Het hof is met de rechtbank van oordeel dat [appellant], gelet op voormelde omstandigheden, onvoldoende feiten en omstandigheden heeft gesteld op grond waarvan moet worden geconcludeerd dat [appellant] een zodanig ontoelaatbare hinder van de bomen en beplanting op het erf van [geïntimeerde] ondervindt dat de aanwezigheid van die bomen en beplanting [geïntimeerde] als onrechtmatig dient te worden verweten en toewijzing van de door [appellant] daaraan verbonden vorderingen rechtvaardigen. Dit geldt temeer in de situatie zoals die na de kap- en snoeiwerkzaamheden van [geïntimeerde] is ontstaan en waarin, naar door [appellant] niet is betwist, zelfs van de aanwezigheid van bomen binnen twee meter van de erfgrens geen sprake meer is.

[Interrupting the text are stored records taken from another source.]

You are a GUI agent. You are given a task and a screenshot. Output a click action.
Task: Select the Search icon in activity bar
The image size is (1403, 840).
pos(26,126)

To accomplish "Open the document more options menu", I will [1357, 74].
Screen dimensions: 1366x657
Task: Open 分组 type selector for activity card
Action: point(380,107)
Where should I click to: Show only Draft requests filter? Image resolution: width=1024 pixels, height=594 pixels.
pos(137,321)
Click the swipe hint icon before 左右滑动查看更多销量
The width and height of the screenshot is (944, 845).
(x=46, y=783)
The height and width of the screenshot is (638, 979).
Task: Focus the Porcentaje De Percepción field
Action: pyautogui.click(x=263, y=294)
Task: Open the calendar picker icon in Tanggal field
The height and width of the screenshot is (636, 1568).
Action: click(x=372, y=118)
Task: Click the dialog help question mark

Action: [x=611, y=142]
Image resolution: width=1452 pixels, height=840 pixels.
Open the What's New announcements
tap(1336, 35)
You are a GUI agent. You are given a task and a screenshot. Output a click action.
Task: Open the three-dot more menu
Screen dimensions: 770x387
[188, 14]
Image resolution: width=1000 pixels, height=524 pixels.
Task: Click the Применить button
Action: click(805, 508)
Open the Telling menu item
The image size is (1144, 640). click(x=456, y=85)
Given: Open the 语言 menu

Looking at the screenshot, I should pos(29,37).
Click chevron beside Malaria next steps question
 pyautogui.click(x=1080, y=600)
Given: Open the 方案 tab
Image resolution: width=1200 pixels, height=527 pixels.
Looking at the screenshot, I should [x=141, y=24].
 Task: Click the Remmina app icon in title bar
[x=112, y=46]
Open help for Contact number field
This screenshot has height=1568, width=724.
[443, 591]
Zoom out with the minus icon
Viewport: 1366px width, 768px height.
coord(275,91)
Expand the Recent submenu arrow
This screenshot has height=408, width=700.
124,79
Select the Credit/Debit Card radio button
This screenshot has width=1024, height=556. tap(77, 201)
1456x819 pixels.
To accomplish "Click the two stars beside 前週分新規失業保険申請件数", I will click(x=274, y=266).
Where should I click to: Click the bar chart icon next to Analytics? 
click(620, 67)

Het enkele feit dat [appellant] door de inrichting van het perceel van [geïntimeerde] als bosperceel minder lichtinval in (een slaapkamer in) zijn woning heeft dan hij zou hebben gehad indien [geïntimeerde] geen bomen op zijn perceel zou hebben gehad en dat hij dan ook minder last van schaduw in zijn achtertuin zou hebben gehad, is onvoldoende om [geïntimeerde] het veroorzaken van onrechtmatige hinder te verwijten. Datzelfde geldt voor de door [appellant] gestelde omstandigheid dat hij ten gevolge van de bomen op het perceel van [geïntimeerde] te kampen heeft met bladafval van die bomen en dat die bomen, althans een daarvan, in de weg staan/staat aan het signaal van zijn schotelantenne.
11.7.3.
De grieven kunnen derhalve evenmin doel treffen voor zover [appellant] onrechtmatige hinder aan zijn vorderingen ten grondslag legt. Dat geldt zowel voor de vordering onder a. als vermeld in r.o. 6.2 van het tussenarrest 25 september 2012 als voor de vordering onder c. Ten aanzien van die laatste vordering overweegt het hof voorts dat het enkele feit dat de leylandcipressen, indien deze niet jaarlijks worden gesnoeid, volgens [appellant] (en het rapport van Groenvisie [Groenvisie]) over een aantal jaren tot overlast voor [appellant] zullen leiden, voor de thans te geven beslissing niet tot een ander oordeel leidt. Dit geldt temeer nu door [geïntimeerde] is verklaard dat het niet zijn intentie is die cipressen ongebreideld te laten doorgroeien.
11.8.
Nu geen van de grieven doel heeft getroffen, zal het vonnis waarvan beroep worden bekrachtigd en het in hoger beroep meer of anders gevorderde worden afgewezen. Nu de afwijzing van de vordering van [appellant] terzake de overhangende takken mede berust op de na het aanbrengen van het hoger beroep en de memorie van grieven in opdracht van [geïntimeerde] plaatsgevonden kap- en snoeiwerkzaamheden en het standpunt van [appellant], dat hij van [geïntimeerde] verwijdering van de overhangende takken mocht verlangen, op zichzelf juist was - en [geïntimeerde] in zoverre het ongelijk aan zijn zijde had -, zal het hof ook in hoger beroep de proceskosten tussen partijen in die zin compenseren dat iedere partij de eigen proceskosten draagt.

12.De uitspraak

Het hof:
bekrachtigt het vonnis waarvan beroep;
wijst het in hoger beroep meer of anders gevorderde af;
compenseert de proceskosten van het hoger beroep in die zin dat iedere partij de eigen kosten draagt.
Dit arrest is gewezen door mrs. J.A.M. van Schaik-Veltman, H.A.G. Fikkers en J.C.J. van Craaikamp en in het openbaar uitgesproken door de rolraadsheer op 2 juli 2013.